#### INPUT RECORDS

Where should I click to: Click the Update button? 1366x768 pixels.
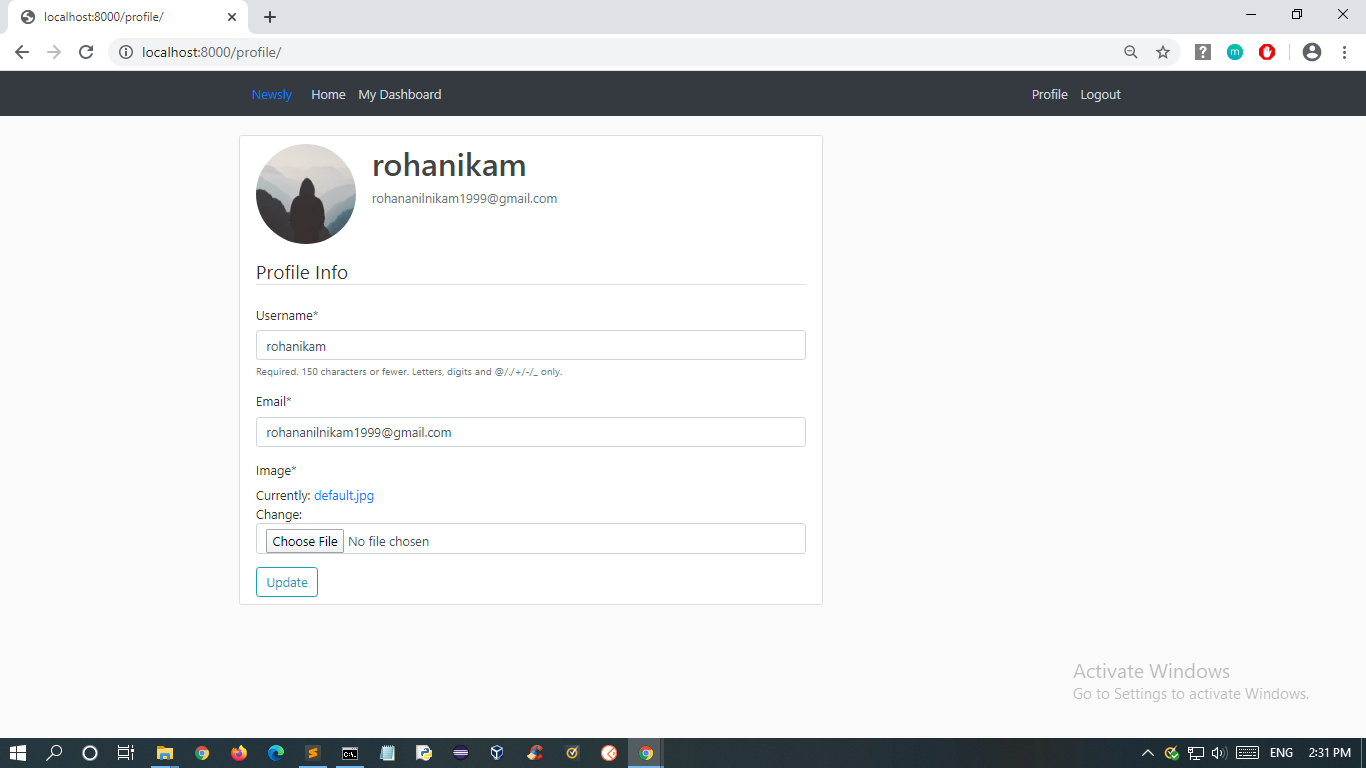coord(287,582)
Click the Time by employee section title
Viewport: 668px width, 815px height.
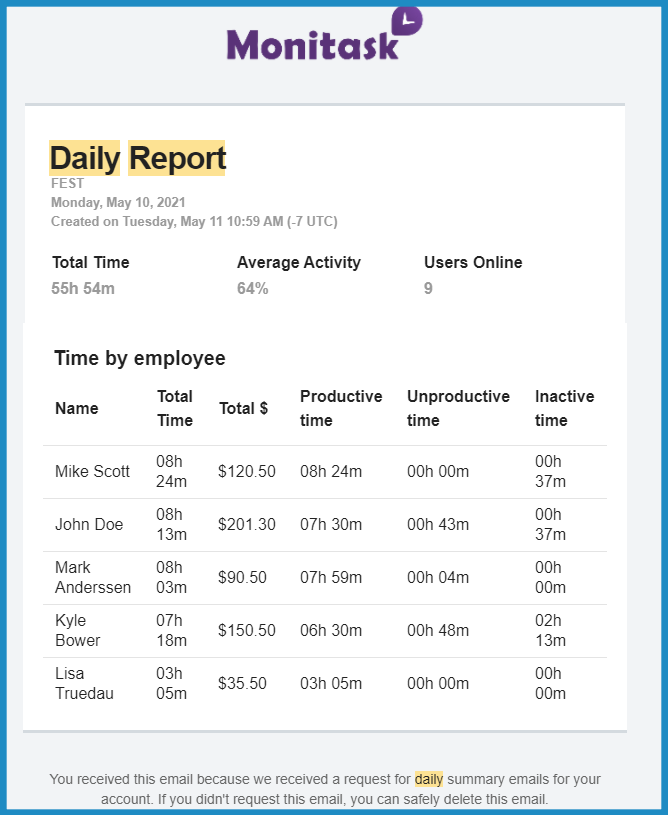click(x=140, y=359)
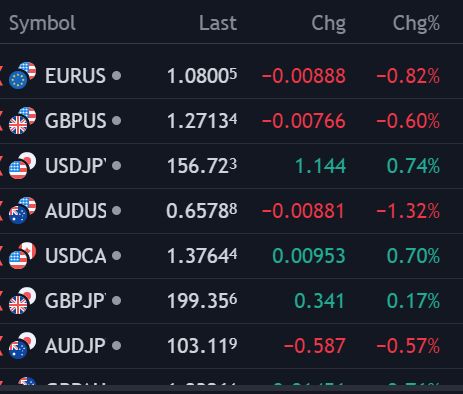463x394 pixels.
Task: Click the GBPJPY UK-Japan flag icon
Action: [22, 300]
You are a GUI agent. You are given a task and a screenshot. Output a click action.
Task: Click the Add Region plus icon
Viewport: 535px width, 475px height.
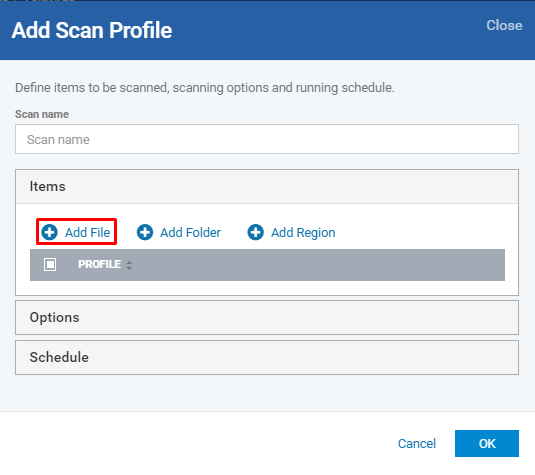(255, 232)
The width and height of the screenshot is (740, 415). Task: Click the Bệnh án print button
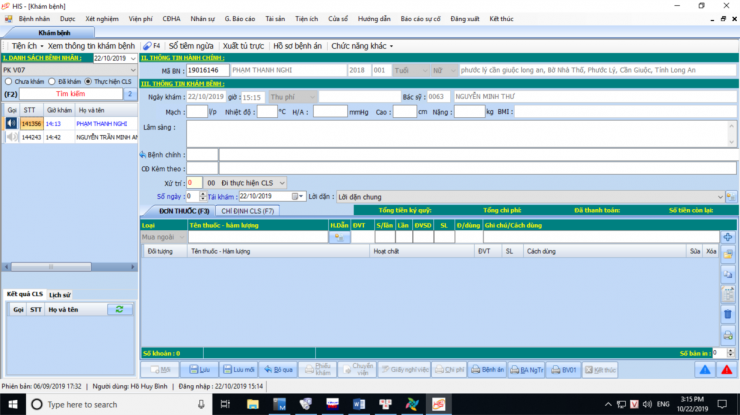[486, 370]
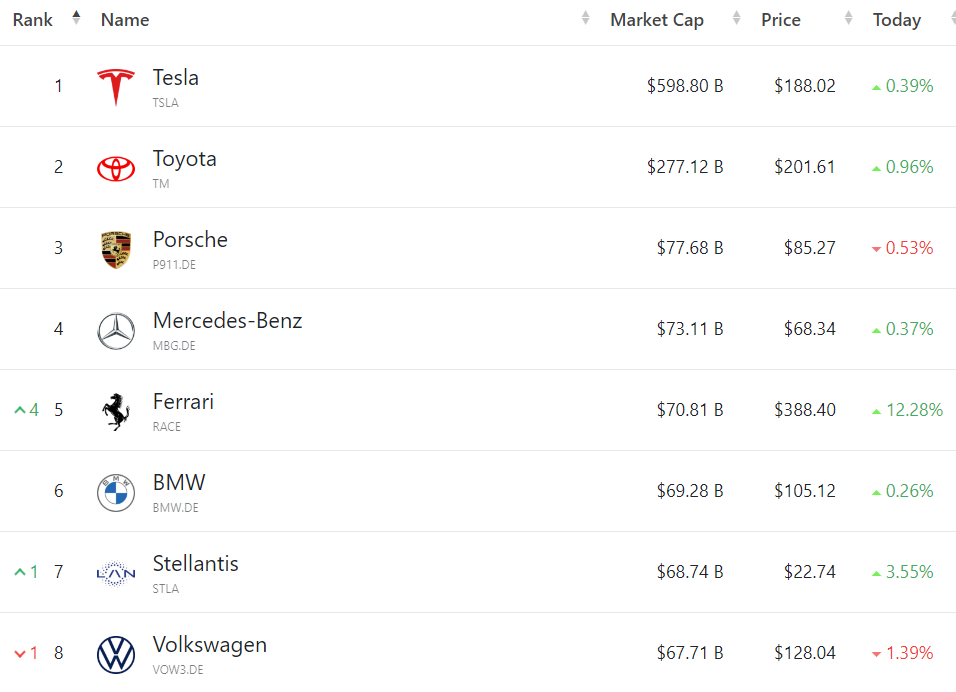Open the Volkswagen company name link
The width and height of the screenshot is (956, 692).
[x=210, y=645]
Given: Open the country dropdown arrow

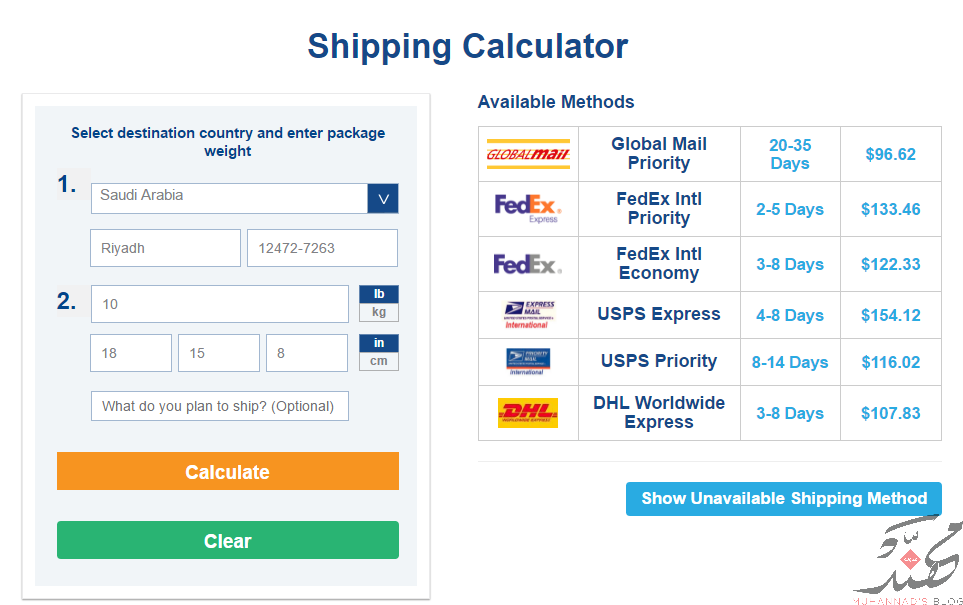Looking at the screenshot, I should 383,198.
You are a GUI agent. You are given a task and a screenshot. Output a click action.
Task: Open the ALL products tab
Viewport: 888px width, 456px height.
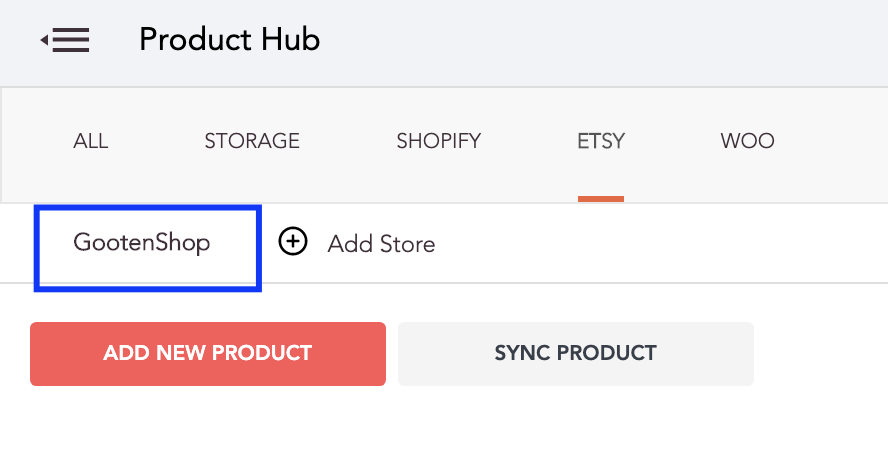(91, 141)
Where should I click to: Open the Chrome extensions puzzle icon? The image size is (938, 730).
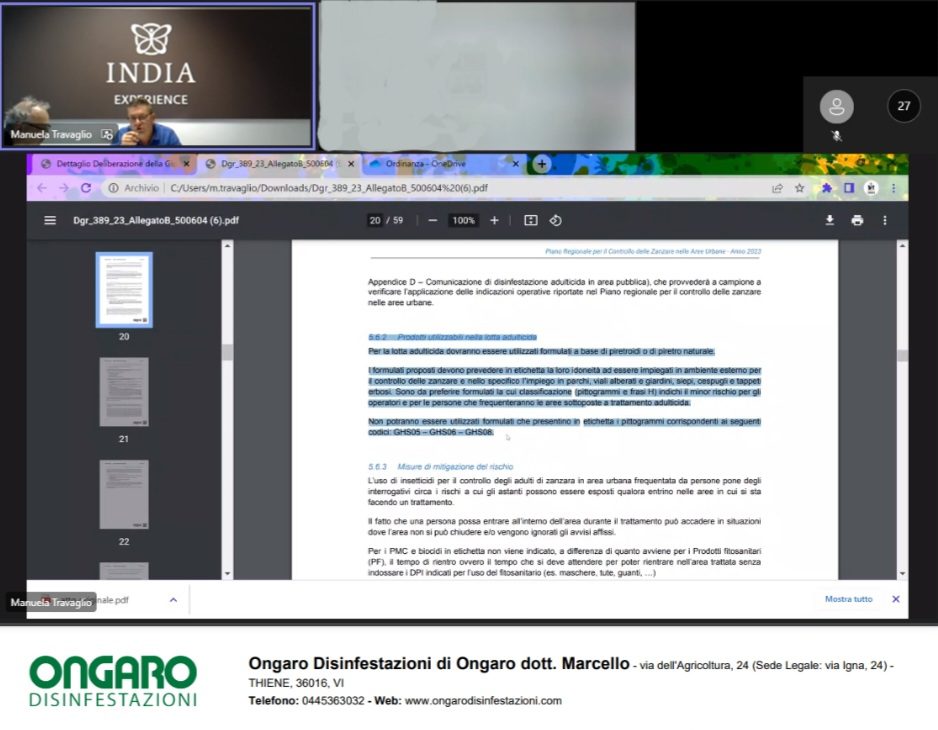tap(827, 188)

########

### EXERCISE
Write out all of the entries above again, switching "Viewport" to "Screen size" wherever it appears and changing nothing else. Leave out the pictures.

### COMPLETE ANSWER
Where should I click to: Click the Update button? 1366x768 pixels.
coord(287,582)
Click the Time by employee section title
Screen size: 668px width, 815px height.
click(x=140, y=359)
463x394 pixels.
Task: Click the GBPJPY UK-Japan flag icon
Action: [22, 300]
You are a GUI agent. You are given a task and a screenshot. Output a click action.
Task: Click the Add Region plus icon
Screen size: 535px width, 475px height.
(255, 232)
The width and height of the screenshot is (740, 415). Task: Click the Bệnh án print button
[486, 370]
Open the Volkswagen company name link
The width and height of the screenshot is (956, 692).
[x=210, y=645]
Given: Open the country dropdown arrow

Looking at the screenshot, I should 383,198.
You are a GUI agent. You are given a task and a screenshot. Output a click action.
Task: Open the ALL products tab
Screen size: 888px width, 456px height.
(91, 141)
Where should I click to: Open the Chrome extensions puzzle icon? The image size is (938, 730).
tap(827, 188)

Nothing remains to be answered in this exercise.